People often assume what I can or cannot do, that I need help, that my life is difficult. They often feel the need to cheer me up or show sympathy. Some talk directly to whoever is with me, completely ignoring my presence. The fact that I am in a wheelchair doesn’t make me less of a human. Please don’t assume anything, treat me like you want to be treated and if I need help, I will let you know.
Who inspires you? Where do you get inspiration from?
My nephews and nieces. Travelling, exploring new countries and cultures, nature, food and music.
Which three words would you use to describe yourself?
Positive, Strong, Curious.
What is one thing, experience or person you have had that completely changed your life?
FSHD. Aside from totally changing my appearance and lifestyle, it has completely changed my outlook on life. It has made me less judgmental and more forgiving (especially towards myself), more appreciative of my family, friends, and just the simple things in life. It has given me the courage to stand for myself and my beliefs instead of constantly trying to please people.
Who or what has been the most significant influences on who you are today?
Definitely my mother. From being a Holocaust survivor, having to run from the Nazis and almost dying of hunger as a child, losing her husband (my father) when I was ten, immigrating to a different country as a single mother and starting over, taking care of me when I went through my darkest time just recently – she has always remained my rock and has given me unconditional love and support. I am strong because and thanks to her.
What’s one thing about you that surprises people?
My openness about my FSHD journey, the good and the bad. My ability to stay positive and laugh at myself and my disability.
For what are you most grateful today?
My support system. Family, friends, my physical and hydro therapists and my caregiver. I would not be where I am without them, their help, support and understanding.
Knowing what you know now, what advice would you give your 18-year-old self?
Two things: Don’t seek other’s approval or validation, be true to yourself. Don’t wait for what you think is the right time, make the time right.
Do you have a funny story involving or relating to having your disability you can share?
There are many, here is a less embarrassing one:
When I was still able to walk a little, a couple of my closest friends and I went to Cyprus for a long weekend. When we arrived at the hotel after a night flight, our rooms weren’t ready yet and we decided to relax by the pool. At the time I still refused to ask my friends for help (how stupid), so changing by myself into my swimming suit in a public restroom was too difficult and sitting on the pool lounger or getting up from it was physically impossible. I ended up falling asleep at the poolside, on a most uncomfortable chair, fully clothed.
Is there something that you would like people to know about you or about people with disability that they might not know?
It all starts with education and awareness, only a few years ago I also had no idea!
I can see how my situation affected my family and friends. They’ve started noticing things like low curbs, wheelchair accessible restrooms, etc. My nephews and nieces have never been around people with disabilities. Through my openness and patience in explaining it to them, through letting them help when they can, they view it as a completely normal thing and through them, also their friends.
Educate yourselves and your children about disability, let them interact with children with different disabilities, it will help them grow into more humble and accepting adults. Teach them about inclusion and diversity, after all, that’s the world you will want them to live in.

_ _ _ _

**TASK BRIEF:**
Answer these from the interview on living with FSHD, one answer per line, numbered to match.
1. Which three words does the speaker choose as a self-description?
2. How old was the speaker when the speaker's father died?
3. To which country did the speaker travel with close friends for a long weekend?

_ _ _ _

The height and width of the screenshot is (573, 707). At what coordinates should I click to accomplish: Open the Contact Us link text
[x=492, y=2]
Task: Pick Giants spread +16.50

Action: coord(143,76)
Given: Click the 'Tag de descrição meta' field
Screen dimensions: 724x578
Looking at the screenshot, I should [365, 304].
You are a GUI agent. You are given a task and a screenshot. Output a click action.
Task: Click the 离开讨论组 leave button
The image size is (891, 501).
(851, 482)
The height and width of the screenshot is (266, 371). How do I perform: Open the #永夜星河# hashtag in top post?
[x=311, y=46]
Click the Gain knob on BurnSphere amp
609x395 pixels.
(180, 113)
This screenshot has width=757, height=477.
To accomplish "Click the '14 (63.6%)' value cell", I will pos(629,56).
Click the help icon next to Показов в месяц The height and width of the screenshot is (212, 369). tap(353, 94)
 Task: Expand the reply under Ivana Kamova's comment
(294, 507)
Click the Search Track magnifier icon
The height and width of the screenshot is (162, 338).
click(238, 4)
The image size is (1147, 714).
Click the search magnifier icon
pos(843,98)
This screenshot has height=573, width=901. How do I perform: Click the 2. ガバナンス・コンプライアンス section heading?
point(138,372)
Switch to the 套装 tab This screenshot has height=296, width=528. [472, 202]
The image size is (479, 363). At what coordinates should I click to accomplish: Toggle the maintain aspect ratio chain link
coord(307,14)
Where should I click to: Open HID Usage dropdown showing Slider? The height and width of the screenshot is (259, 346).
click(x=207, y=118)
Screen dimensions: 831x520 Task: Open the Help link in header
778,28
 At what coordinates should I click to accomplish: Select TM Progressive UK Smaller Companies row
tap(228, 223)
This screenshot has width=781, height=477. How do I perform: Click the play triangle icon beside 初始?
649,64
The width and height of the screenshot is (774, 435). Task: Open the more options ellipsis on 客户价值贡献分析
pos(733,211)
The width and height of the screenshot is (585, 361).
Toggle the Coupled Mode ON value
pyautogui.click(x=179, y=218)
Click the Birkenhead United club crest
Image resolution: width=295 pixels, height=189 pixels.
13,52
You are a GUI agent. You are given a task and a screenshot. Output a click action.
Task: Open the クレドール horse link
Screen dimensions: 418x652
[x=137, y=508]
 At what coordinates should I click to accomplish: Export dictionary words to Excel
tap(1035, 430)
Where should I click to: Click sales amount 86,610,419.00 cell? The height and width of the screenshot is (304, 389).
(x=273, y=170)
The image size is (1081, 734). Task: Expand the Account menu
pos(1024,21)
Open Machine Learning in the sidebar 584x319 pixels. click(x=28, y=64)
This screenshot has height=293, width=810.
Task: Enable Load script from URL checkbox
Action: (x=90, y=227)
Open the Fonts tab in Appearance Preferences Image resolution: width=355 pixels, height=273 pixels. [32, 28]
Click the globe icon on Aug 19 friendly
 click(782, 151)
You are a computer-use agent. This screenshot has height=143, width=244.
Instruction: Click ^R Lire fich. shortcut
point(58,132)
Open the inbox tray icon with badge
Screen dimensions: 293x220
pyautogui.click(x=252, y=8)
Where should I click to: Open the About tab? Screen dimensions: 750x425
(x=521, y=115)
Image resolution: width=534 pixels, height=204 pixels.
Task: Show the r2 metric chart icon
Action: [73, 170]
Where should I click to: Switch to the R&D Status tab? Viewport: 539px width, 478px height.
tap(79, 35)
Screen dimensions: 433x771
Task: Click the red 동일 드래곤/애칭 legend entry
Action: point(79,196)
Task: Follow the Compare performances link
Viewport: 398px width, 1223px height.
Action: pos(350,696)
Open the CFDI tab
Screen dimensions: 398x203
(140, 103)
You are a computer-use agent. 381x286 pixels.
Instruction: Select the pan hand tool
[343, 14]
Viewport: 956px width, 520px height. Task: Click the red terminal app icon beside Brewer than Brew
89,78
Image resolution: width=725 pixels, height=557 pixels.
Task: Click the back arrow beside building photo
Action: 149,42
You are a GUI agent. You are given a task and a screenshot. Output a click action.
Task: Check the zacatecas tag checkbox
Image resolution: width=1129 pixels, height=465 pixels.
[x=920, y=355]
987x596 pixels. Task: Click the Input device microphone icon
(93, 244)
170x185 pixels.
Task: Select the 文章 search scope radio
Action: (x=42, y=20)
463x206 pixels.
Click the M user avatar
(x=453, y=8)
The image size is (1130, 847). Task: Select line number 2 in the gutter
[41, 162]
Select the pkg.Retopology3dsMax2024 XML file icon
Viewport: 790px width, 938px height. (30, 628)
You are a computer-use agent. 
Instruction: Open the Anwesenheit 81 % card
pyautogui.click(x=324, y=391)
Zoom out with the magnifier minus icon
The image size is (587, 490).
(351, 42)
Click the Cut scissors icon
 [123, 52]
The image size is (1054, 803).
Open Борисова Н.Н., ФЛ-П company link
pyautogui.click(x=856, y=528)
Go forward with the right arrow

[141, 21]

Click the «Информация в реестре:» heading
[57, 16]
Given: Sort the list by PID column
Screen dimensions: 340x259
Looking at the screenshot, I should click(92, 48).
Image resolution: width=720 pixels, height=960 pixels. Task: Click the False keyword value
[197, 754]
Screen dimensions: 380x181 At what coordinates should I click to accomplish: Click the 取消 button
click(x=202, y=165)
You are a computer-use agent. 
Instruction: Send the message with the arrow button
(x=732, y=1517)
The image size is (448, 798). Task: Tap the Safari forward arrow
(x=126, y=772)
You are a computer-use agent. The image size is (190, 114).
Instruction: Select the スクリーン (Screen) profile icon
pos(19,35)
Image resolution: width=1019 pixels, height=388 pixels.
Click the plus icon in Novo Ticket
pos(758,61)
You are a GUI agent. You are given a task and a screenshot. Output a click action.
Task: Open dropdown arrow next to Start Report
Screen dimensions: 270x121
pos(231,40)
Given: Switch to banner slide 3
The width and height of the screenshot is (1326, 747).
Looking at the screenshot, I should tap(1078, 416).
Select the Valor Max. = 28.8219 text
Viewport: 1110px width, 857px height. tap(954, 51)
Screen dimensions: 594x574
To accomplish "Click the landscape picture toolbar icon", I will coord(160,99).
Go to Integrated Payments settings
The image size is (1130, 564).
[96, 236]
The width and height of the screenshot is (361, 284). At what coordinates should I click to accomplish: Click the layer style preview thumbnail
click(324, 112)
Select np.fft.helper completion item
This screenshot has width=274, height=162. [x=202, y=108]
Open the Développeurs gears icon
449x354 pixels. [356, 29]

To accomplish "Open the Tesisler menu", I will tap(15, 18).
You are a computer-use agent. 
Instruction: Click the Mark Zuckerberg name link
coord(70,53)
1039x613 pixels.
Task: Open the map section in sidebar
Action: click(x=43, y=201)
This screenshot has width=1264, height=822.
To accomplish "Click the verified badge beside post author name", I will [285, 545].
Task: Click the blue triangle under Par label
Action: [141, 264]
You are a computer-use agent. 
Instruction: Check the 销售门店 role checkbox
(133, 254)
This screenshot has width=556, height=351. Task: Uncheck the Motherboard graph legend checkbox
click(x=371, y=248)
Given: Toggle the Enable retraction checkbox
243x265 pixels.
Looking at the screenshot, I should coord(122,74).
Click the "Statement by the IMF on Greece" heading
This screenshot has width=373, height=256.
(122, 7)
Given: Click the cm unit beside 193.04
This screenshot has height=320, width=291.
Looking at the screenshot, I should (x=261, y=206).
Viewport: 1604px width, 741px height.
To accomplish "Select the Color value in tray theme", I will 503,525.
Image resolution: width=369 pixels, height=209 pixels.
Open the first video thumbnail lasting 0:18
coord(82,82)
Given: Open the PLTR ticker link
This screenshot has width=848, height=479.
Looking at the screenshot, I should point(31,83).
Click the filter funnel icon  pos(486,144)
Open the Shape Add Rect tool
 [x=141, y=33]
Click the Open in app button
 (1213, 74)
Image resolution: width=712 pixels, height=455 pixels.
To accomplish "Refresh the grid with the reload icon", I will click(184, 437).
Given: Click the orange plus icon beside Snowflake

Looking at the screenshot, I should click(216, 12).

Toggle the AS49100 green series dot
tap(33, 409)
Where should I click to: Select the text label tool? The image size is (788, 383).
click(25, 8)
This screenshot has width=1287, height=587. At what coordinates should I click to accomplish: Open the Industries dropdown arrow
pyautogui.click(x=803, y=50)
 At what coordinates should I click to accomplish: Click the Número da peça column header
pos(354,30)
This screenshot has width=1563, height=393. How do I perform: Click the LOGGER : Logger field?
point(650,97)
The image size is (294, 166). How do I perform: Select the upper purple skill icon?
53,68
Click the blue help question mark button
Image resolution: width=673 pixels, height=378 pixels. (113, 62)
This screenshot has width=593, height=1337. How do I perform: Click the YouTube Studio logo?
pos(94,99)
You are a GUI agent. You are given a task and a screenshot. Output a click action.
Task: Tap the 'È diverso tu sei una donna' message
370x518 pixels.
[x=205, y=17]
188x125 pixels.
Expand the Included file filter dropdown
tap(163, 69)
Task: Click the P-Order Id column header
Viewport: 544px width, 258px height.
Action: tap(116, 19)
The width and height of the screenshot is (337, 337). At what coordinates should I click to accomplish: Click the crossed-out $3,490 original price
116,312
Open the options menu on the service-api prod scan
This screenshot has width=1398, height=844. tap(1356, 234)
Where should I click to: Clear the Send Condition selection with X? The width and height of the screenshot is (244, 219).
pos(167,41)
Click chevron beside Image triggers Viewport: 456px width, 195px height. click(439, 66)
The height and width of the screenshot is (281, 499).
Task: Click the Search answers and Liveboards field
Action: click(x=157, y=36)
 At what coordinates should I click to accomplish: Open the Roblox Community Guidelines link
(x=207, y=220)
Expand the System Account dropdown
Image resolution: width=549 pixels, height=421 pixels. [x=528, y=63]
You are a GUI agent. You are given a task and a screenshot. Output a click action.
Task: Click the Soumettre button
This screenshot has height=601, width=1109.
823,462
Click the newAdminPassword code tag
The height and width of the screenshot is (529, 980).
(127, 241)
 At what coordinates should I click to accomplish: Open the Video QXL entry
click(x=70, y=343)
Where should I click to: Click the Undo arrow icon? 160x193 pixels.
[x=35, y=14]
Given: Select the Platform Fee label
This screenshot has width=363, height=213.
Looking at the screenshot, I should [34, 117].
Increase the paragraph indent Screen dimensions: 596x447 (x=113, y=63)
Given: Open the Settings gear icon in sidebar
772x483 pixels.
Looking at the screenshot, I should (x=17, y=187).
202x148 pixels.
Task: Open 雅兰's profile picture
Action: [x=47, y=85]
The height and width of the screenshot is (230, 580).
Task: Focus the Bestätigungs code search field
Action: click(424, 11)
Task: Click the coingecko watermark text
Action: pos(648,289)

_ _ _ _

**ANSWER TO THIS TASK:**
1. Positive, Strong, Curious.
2. Ten.
3. Cyprus.